ROBERT SIEGEL, HOST:
The scientific community remains divided over recent experiments over the bird flu virus. Critics say the research created mutant viruses that could cause a dangerous pandemic in people if they got out of the lab. And experts can't agree on whether details of the work should be made public.
NPR's Nell Greenfieldboyce reports that today the scientists at the center of the controversy tried to clear up some misconceptions.
NELL GREENFIELDBOYCE, BYLINE: At seven o'clock this morning, a ballroom at a fancy hotel in Washington, D.C. was crowded with scientists. They were attending a meeting organized by the American Society for Microbiology, and everyone had woken up early to see a presentation by Ron Fouchier. He's a virologist at Erasmus Medical Center in the Netherlands.
For months, a mutant virus created in his lab has been in the headlines. Some experts say a release of this virus could be catastrophic. But Fouchier doesn't see it that way.
DR. RON FOUCHIER: Certainly, this would not be a virus that would kill half of the world population, as we've seen in the lay press time and time again. That is clearly, clearly wrong.
GREENFIELDBOYCE: His lab created the modified virus as part of its research on the bird flu virus, H5N1. H5N1 circulates in birds out in the wild. People rarely get it but when they do they often die. So far, six people haven't been contagious, but public health experts fear the virus might naturally evolve and start spreading like regular flu.
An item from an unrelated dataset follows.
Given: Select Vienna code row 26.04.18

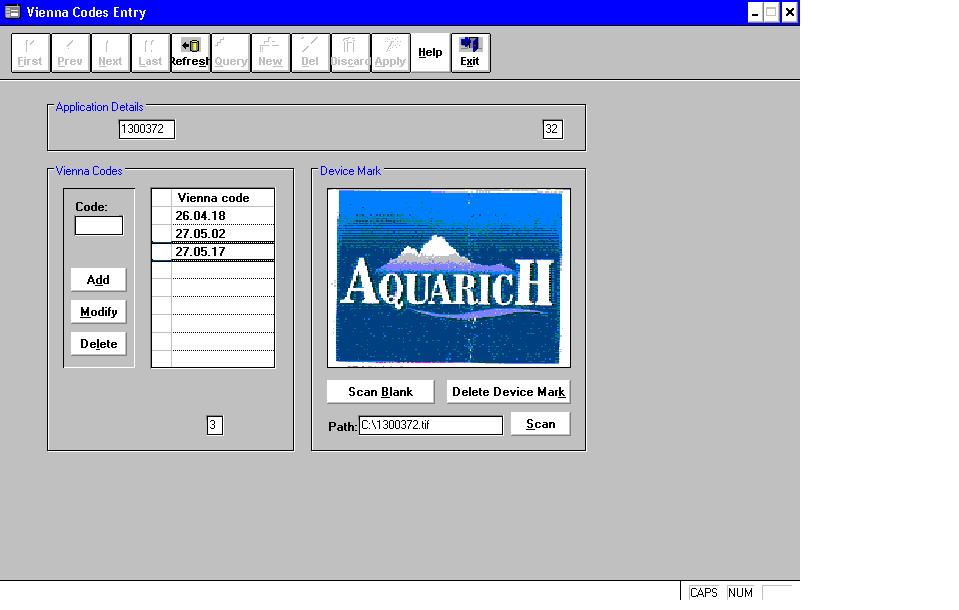Looking at the screenshot, I should [x=222, y=216].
Fouchier wanted to see if that was a real possibility. His experiment showed that certain genetic changes did make the virus spread through coughs and sneezes, at least in ferrets and ferrets are the laboratory stand-in for people. But Fouchier says it did not seem to spread very easily.
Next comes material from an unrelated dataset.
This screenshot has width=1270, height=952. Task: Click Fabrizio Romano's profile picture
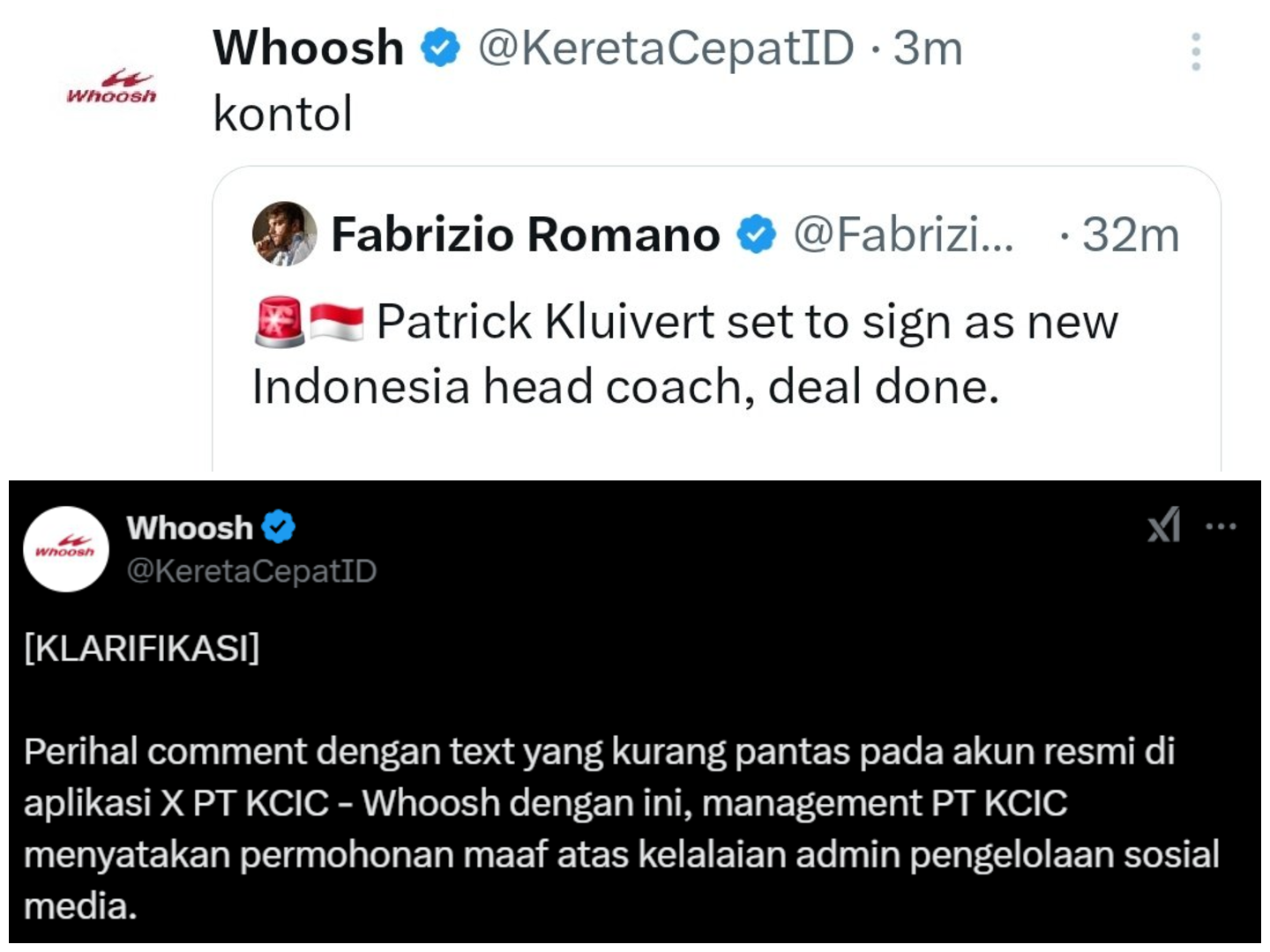281,234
FOUCHIER: And so, to then extrapolate that this virus would spread like wildfire in humans is really, really far-fetched at this stage.
GREENFIELDBOYCE: He said the virus could be lethal if high doses were put directly into the animals' respiratory tract. But ferrets who got the virus from the coughing or sneezing of other ferrets did not die.
FOUCHIER: If the ferrets received virus via aerosol route, we have never seen severe disease in the ferrets.
GREENFIELDBOYCE: Fouchier could not go into many details about his work. It hasn't yet been published in a science journal and publication is in limbo. That's because of the conflicting recommendations of two high profile committees. One of them advises the U.S. government on biology that could be misused. It said some parts of this work should be kept secret so the recipe will not fall into the wrong hands.
But now, government officials want that committee to take another look because, two weeks ago, an expert panel convened by the World Health Organization came to a different conclusion. It called for full publication, saying this research will help public health efforts to prepare for a possible pandemic if the bird flu virus mutates in the wild.
Michael Osterholm is an infectious disease expert with the University of Minnesota who serves on the committee that wanted to keep some details under wraps. He says it's impossible to predict if that group will see things differently this time around.
MICHAEL OSTERHOLM: I can't prejudge that. We really need to wait and see what other information might be provided. I know with great confidence that the entire board will come with an open mind, but based on a set of scientific principles, and we'll look at it again.
GREENFIELDBOYCE: That reassessment may come as soon as next month. For now, researchers around the world have put a voluntary moratorium on all work with these viruses.